If you get more I would like 2 sets!

Thanks!

Mark Dean


----------



## GKvfx (May 30, 2008)

Plenty left, PM's replied to. And a few more in the mail...... Some of the West Coast people should have gotten theirs by now.....

Gene


----------



## SPIVEYA (May 8, 2003)

I would like to purchase 4 sets for my brother and I can you send me the info?

Thanks Adam Spivey


----------



## Jericoeagle1 (Dec 28, 2008)

Hi I'd like two sets as well Please PM me with your address, Thanks!


----------



## Seaview (Feb 18, 2004)

Dang!
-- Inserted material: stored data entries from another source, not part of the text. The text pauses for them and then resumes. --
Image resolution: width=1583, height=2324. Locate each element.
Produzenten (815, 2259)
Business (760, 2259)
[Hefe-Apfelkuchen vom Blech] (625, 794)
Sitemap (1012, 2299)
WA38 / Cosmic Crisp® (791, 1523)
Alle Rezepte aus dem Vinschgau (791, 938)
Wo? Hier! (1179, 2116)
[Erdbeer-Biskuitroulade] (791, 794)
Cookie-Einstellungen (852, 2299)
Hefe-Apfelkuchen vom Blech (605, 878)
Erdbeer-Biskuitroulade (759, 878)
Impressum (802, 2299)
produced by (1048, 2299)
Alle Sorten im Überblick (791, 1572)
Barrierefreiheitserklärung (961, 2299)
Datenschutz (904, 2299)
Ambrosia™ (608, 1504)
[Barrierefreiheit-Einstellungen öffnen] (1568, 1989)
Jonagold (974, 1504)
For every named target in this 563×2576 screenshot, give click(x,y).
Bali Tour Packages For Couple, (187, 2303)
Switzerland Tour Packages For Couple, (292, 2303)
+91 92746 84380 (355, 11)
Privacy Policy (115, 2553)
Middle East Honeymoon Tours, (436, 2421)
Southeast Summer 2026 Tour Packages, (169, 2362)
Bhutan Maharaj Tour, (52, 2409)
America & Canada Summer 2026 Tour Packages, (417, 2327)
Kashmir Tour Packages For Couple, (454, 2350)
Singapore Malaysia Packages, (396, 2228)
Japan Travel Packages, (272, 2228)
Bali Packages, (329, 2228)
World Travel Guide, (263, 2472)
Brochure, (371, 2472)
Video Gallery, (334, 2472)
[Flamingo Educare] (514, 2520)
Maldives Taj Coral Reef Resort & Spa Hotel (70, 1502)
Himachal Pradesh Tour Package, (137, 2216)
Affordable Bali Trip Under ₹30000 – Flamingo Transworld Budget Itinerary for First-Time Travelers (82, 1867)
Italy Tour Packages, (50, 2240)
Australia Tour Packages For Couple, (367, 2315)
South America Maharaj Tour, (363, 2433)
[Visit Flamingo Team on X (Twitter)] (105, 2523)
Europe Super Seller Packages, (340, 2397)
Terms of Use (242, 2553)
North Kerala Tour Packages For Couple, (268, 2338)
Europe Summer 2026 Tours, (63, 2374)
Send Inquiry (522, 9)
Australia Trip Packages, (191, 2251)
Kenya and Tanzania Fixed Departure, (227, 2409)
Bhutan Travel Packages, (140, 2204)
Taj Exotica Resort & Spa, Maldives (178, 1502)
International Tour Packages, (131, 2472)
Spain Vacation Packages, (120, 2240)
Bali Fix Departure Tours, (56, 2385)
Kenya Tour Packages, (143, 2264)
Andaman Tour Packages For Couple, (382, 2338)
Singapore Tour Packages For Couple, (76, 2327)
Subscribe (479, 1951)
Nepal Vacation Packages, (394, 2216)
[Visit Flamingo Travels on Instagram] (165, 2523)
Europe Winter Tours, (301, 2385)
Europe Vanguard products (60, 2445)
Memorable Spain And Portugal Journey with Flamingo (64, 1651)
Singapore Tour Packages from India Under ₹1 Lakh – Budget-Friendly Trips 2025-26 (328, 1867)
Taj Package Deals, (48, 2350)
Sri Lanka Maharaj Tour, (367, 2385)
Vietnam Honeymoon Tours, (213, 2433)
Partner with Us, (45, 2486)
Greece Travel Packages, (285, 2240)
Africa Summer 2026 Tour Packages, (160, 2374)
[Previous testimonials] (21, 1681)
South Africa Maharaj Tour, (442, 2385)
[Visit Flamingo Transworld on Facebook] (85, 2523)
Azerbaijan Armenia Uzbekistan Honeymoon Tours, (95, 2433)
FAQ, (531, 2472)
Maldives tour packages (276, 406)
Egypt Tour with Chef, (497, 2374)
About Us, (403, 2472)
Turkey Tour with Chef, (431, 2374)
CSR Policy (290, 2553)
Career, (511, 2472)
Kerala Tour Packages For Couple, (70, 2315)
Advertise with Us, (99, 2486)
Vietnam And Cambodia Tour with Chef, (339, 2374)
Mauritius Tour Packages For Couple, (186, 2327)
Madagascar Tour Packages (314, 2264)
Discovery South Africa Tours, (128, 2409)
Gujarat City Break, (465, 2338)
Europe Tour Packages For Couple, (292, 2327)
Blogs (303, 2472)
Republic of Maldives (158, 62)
These things are shipping out as fast as...as...Flying Sub engine fan thingees!! :hat:


----------



## Rl3058 (Aug 15, 2008)

I'd like 2 sets plz


----------



## nomad2265 (May 1, 2009)

Would like two sets please.

Thanks,
PJB


----------



## Dave P (Jan 5, 2005)

Put me down for 5 sets please!

Thanks!
Dave


----------



## starmanmm (Mar 19, 2000)

Email sent for 2 please!

New Bedford, MA


----------



## gareee (Jan 1, 1970)

Forgot to say my set arrived safe n sound, and say thanks again!

Bad me!


----------



## teslabe (Oct 20, 2007)

GKvfx said:


> OK, everybody has had their inquiries replied to. I still have something like 15 sets left if anybody else wants one or two.
> 
> Later,
> 
> Gene


Gene, I ment to say thank you for my two sets, they got here fast and look great.......:thumbsup:


----------



## Fernando Mureb (Nov 12, 2006)

Gene
I hope it isn't too late for me. I'd like to have 2 sets.
The problem is: I live in Brazil.
How could we deal with that?


----------



## Tonyray (Jul 31, 2009)

Can I get 2 sets too please.:wave:


----------



## Prince of Styrene II (Feb 28, 2000)

I'll take two pair if you still have some left. One pair if you're really low!


----------



## GKvfx (May 30, 2008)

I got a PM the other day asking if I still have some of these left. I then noticed some posts here from September that I don't think I replied to - my bad.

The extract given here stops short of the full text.